━━ RECORDS TO USE

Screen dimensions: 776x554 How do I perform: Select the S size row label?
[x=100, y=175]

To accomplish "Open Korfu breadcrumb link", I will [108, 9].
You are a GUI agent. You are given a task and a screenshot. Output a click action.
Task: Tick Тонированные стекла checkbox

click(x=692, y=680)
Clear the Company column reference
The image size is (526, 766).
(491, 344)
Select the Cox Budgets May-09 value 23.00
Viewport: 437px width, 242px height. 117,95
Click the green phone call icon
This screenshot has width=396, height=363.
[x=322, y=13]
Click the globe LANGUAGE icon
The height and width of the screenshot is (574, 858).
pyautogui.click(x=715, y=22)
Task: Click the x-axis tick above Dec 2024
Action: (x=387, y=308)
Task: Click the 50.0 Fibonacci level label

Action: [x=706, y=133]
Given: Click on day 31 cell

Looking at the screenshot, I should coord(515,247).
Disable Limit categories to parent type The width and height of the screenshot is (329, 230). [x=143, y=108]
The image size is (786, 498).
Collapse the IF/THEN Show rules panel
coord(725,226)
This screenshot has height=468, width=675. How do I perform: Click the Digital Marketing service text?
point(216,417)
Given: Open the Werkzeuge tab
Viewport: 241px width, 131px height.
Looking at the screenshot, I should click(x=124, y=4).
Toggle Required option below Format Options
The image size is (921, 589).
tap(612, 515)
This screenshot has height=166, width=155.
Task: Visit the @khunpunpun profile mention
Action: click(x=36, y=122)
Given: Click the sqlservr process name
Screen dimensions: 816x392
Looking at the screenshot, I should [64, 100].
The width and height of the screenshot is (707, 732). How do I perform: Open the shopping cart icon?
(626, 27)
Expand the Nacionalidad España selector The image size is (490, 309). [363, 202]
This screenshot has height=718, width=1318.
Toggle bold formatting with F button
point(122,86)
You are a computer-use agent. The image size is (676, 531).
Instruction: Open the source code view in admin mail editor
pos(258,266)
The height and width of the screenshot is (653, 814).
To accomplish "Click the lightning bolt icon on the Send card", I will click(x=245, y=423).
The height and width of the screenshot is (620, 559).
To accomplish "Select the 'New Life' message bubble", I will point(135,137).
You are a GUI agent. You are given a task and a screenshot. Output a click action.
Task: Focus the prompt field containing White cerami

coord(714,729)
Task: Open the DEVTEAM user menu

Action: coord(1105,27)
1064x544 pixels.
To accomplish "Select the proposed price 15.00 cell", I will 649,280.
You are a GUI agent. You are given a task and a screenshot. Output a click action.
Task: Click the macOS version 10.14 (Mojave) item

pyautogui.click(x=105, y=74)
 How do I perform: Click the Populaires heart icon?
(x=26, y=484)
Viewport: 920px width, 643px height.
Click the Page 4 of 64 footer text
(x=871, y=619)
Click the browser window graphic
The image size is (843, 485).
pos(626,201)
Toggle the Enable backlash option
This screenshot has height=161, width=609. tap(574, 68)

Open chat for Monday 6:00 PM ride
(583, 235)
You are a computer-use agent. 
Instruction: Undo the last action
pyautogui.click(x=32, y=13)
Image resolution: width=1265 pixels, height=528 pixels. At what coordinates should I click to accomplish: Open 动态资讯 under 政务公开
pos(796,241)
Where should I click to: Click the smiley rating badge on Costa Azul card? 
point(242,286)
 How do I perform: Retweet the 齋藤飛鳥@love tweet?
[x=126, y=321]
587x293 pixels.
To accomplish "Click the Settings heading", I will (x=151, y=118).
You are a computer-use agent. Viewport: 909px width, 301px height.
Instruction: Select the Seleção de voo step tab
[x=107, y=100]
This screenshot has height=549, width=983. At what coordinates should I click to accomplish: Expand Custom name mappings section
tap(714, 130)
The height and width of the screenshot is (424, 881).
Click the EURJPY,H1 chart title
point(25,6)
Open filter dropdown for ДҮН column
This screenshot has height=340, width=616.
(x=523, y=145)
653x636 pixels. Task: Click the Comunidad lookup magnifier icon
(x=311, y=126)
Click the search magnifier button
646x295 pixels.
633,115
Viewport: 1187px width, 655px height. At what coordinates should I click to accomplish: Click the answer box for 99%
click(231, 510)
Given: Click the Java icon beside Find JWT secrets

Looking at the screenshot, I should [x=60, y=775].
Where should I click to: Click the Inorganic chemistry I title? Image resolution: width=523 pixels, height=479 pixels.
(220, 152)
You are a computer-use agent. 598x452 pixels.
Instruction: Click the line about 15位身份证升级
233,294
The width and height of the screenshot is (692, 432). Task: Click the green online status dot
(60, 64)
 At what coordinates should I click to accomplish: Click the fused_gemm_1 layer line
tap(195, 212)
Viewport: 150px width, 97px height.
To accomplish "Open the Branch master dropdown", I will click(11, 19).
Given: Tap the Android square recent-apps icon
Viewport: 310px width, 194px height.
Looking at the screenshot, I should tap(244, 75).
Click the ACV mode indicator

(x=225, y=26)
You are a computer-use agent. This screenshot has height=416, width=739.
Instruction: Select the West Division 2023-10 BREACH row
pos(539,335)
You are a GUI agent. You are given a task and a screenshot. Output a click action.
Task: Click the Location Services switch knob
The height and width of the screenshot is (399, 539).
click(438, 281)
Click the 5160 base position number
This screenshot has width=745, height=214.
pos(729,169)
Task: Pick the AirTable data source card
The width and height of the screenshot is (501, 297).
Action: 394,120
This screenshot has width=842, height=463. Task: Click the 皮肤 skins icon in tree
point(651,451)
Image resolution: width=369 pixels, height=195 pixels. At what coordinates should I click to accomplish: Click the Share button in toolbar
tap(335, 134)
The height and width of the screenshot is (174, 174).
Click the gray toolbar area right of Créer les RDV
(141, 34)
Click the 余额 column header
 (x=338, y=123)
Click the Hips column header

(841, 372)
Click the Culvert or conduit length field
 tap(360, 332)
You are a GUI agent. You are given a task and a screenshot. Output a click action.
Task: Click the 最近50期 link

━━━━

**EXERCISE DETAILS:**
All lines in the data above from the one with "The height and width of the screenshot is (574, 858)." through the one with "Toggle Required option below Format Options" must be repeated exactly, and no others.

**THE COMPLETED TASK:**
The height and width of the screenshot is (574, 858).
pyautogui.click(x=715, y=22)
Task: Click the x-axis tick above Dec 2024
Action: (x=387, y=308)
Task: Click the 50.0 Fibonacci level label

Action: [x=706, y=133]
Given: Click on day 31 cell

Looking at the screenshot, I should coord(515,247).
Disable Limit categories to parent type The width and height of the screenshot is (329, 230). [x=143, y=108]
The image size is (786, 498).
Collapse the IF/THEN Show rules panel
coord(725,226)
This screenshot has height=468, width=675. How do I perform: Click the Digital Marketing service text?
point(216,417)
Given: Open the Werkzeuge tab
Viewport: 241px width, 131px height.
Looking at the screenshot, I should click(x=124, y=4).
Toggle Required option below Format Options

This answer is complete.